• Assignment: Take the records below and retype them line by line, from the first line through the one containing "900x600 pixels."; stop there.

• Stored entries:
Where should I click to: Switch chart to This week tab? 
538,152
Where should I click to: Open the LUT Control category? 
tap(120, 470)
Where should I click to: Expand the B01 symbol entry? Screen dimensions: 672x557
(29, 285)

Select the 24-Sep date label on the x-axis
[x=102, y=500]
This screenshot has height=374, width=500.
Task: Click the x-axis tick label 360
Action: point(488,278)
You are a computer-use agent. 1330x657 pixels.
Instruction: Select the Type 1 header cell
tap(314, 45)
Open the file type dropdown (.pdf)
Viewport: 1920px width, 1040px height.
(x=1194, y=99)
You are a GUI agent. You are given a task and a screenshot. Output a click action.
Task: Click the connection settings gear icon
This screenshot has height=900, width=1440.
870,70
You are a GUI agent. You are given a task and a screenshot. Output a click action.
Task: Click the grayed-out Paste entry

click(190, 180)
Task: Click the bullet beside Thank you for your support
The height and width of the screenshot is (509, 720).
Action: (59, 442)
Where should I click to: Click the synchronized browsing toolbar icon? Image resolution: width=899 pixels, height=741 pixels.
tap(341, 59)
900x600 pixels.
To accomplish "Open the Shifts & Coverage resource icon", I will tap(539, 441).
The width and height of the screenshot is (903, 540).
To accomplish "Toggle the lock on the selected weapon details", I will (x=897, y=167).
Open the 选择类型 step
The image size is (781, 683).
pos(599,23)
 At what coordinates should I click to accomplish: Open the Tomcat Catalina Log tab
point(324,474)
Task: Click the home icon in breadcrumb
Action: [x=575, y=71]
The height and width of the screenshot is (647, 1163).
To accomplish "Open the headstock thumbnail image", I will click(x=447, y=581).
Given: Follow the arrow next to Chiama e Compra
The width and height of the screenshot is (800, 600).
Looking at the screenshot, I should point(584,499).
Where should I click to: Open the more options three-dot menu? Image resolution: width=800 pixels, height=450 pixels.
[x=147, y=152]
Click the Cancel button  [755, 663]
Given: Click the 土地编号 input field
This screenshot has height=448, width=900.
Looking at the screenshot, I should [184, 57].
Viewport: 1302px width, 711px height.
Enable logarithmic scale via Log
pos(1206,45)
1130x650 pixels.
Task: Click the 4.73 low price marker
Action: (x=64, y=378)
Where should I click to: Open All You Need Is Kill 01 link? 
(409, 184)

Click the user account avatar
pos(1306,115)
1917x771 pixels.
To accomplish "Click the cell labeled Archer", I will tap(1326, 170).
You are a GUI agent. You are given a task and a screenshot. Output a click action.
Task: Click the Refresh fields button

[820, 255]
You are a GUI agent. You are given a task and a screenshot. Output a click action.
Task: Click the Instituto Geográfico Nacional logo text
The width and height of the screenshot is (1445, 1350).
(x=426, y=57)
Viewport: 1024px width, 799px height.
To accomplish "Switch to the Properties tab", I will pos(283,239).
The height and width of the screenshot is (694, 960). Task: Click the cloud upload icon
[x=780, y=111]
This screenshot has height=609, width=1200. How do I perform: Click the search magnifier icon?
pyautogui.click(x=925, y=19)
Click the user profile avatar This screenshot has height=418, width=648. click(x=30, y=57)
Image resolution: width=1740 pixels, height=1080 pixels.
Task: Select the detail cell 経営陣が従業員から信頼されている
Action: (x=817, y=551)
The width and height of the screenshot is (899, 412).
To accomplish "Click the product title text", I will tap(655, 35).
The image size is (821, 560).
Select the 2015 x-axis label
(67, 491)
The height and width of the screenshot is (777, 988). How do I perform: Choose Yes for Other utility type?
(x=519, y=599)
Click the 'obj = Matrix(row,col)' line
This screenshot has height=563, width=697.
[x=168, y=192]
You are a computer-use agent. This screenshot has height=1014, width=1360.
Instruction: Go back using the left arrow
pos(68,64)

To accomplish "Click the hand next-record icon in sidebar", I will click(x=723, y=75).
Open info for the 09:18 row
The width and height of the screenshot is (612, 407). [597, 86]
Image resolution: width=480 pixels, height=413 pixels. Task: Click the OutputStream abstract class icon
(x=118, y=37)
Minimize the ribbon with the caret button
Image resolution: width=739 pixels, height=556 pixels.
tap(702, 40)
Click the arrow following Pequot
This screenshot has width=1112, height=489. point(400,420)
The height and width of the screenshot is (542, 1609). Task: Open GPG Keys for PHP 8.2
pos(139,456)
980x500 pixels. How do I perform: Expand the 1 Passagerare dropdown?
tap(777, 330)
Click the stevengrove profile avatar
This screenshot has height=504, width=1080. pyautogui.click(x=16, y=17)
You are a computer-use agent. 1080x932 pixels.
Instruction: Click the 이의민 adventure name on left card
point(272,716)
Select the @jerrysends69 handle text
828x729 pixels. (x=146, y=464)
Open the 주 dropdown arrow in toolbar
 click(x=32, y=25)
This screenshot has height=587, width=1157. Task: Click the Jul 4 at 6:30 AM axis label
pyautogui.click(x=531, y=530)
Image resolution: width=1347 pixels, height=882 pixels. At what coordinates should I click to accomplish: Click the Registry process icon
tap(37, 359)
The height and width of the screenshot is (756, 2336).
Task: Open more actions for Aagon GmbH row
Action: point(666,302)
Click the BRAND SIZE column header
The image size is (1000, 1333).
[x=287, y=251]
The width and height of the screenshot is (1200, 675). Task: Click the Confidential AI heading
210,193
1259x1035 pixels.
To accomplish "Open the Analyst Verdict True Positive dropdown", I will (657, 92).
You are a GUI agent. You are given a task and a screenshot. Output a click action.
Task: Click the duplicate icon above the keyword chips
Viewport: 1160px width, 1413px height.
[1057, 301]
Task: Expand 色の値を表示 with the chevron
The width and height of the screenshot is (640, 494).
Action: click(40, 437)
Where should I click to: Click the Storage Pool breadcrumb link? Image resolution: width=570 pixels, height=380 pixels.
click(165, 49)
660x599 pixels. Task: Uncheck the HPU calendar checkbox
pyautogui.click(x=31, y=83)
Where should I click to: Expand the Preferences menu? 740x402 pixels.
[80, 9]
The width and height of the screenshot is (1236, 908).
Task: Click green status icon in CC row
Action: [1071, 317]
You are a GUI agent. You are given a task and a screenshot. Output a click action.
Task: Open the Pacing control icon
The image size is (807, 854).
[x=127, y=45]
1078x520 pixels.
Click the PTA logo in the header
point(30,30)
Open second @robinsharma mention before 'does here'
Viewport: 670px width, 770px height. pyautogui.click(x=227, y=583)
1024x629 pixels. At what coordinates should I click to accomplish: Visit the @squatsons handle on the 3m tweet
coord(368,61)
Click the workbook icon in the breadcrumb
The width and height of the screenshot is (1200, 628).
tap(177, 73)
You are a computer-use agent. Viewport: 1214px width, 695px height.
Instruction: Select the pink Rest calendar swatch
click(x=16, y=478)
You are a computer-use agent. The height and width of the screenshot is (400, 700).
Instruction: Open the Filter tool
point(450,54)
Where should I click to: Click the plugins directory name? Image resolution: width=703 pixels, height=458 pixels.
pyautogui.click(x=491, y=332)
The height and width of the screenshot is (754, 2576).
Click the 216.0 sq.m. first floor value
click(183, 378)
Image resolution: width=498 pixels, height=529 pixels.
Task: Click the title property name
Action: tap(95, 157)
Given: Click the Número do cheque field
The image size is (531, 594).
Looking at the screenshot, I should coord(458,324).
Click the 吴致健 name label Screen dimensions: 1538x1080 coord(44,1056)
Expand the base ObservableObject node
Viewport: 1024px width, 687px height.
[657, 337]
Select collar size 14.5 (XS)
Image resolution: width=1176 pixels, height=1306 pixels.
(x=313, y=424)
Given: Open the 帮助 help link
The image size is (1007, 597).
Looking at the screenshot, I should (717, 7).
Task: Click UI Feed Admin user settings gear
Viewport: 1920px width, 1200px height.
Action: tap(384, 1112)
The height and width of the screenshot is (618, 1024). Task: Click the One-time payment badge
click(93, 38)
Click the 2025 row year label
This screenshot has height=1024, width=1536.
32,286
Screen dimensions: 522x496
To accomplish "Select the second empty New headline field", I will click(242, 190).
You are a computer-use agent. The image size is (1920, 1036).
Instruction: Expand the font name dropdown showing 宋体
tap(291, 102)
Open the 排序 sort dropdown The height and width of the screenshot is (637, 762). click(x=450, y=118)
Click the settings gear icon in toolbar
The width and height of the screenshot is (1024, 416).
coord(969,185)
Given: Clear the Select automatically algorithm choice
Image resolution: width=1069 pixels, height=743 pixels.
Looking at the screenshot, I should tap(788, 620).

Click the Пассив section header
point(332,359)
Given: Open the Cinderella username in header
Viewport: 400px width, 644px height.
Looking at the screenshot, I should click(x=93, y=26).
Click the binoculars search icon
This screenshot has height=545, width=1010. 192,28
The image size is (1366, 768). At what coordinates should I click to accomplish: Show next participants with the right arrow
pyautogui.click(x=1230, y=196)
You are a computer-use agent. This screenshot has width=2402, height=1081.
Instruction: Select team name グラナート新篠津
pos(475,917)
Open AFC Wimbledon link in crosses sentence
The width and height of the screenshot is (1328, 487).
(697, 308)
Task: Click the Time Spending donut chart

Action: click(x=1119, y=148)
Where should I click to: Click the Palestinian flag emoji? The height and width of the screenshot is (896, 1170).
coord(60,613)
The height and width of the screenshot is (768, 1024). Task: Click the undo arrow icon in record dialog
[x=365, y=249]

• Task answer:
Where should I click to: Switch chart to This week tab? 
538,152
Where should I click to: Open the LUT Control category? 
tap(120, 470)
Where should I click to: Expand the B01 symbol entry? Screen dimensions: 672x557
(29, 285)

Select the 24-Sep date label on the x-axis
[x=102, y=500]
This screenshot has height=374, width=500.
Task: Click the x-axis tick label 360
Action: point(488,278)
You are a computer-use agent. 1330x657 pixels.
Instruction: Select the Type 1 header cell
tap(314, 45)
Open the file type dropdown (.pdf)
Viewport: 1920px width, 1040px height.
(x=1194, y=99)
You are a GUI agent. You are given a task and a screenshot. Output a click action.
Task: Click the connection settings gear icon
This screenshot has height=900, width=1440.
870,70
You are a GUI agent. You are given a task and a screenshot. Output a click action.
Task: Click the grayed-out Paste entry

click(190, 180)
Task: Click the bullet beside Thank you for your support
The height and width of the screenshot is (509, 720).
Action: (59, 442)
Where should I click to: Click the synchronized browsing toolbar icon? Image resolution: width=899 pixels, height=741 pixels.
tap(341, 59)
900x600 pixels.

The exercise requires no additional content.